- DOCUMENT EXCERPT:
"""

It then followed the established road, over “winding grades” over rolling country to Lakeland. Just north of that town the route followed the toll bridge to Hudson. 25 cents per car, 5 cents for each additional passenger. The name Hastings Ave. disappeared, in part, in subsequent years and appears to become, Hudson Way in places.

The 1916 and 1919 Blue Books are much the same as the 1918, except the turn from Maria is onto Plum St. “with the trolley” to Hastings Ave. 

The 1921 Blue Book makes another adjustment! Instead of leaving 6th St. at Maria, the route turns southeast on Mounds Blvd. and then onto Hastings. The 1922 and 1924 routes leave 6th St. at Bates Ave., then onto Hastings.

Ah, by the 1926 Blue Book the route is back on Mounds Blvd., Plum, and Hastings. This route carried on through 1929, one of the last Blue Books.

The Driving Line

All those Automobile Blue Book routes for the Trail, now much hidden and confused by decades of development, are no longer much fun to explore.

Our recommended “Driving Line” shown on the maps is based on a route given by less authoritative historical sources but used because it is not under a freeway, it is easier to follow, it uses much of the “official” 1920 Yellowstone Trail Association route, and it passes through a neighborhood not much changed from 1920. And it uses Minnehaha Ave. which might motivate you to look up and enjoy the history and stories associated with that name! 

     NOTE: Along the shore of the St. Croix River, now on private property, are some remaining foundations of the large toll bridge, built in 1913 to replace a ferry which carried the YT. They can be found about one-half mile north of I-94, along the hard to find Old Toll Bridge Rd., off of Rivercrest Rd. just to the east of MN 95. IF you cross the bridge into Wisconsin, then go to the Hudson Pier Beach for best viewing.

TRAIL TALES

Stories related to the Trail or its history are called Trail Tales.

"""

- EXERCISE OBJECTIVE:
Answer these questions from the Yellowstone Trail text:
(a) What was the toll bridge to Hudson's charge per car?
(b) In what year was the large toll bridge on the St. Croix River built?
(c) Which Blue Book first has the route turn southeast on Mounds Blvd. instead of leaving 6th St. at Maria?
The listing that follows has no connection to the Yellowstone Trail text.

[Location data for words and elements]
"""

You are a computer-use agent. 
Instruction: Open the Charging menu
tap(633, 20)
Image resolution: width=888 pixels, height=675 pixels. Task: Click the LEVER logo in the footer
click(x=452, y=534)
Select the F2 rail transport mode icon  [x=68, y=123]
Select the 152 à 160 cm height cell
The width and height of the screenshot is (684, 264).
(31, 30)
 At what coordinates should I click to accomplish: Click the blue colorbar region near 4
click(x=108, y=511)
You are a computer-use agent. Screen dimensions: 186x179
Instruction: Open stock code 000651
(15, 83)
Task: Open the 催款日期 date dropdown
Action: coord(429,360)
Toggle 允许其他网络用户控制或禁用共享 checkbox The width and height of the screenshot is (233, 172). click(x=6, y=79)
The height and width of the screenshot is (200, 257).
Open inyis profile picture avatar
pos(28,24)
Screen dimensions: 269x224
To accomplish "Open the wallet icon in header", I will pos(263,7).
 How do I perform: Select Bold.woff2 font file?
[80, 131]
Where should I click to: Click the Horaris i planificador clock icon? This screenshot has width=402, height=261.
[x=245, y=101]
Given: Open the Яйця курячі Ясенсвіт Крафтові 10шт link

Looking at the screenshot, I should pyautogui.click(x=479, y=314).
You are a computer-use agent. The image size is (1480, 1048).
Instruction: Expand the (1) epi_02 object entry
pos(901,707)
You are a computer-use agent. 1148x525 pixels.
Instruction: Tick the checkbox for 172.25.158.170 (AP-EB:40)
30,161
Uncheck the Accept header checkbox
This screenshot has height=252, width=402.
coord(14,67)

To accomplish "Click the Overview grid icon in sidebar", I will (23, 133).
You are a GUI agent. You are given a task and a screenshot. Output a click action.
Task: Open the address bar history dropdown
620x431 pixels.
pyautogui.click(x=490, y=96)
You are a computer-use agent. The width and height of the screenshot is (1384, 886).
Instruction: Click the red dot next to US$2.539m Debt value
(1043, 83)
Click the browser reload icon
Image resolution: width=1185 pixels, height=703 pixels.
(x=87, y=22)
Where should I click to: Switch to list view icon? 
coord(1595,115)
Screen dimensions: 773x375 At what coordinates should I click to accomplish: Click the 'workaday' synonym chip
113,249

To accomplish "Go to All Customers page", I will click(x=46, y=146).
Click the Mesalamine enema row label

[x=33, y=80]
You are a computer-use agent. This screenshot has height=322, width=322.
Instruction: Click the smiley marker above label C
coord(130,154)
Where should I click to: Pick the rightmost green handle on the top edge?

"""

- RESULT:
(a) 25 cents
(b) 1913
(c) The 1921 Blue Book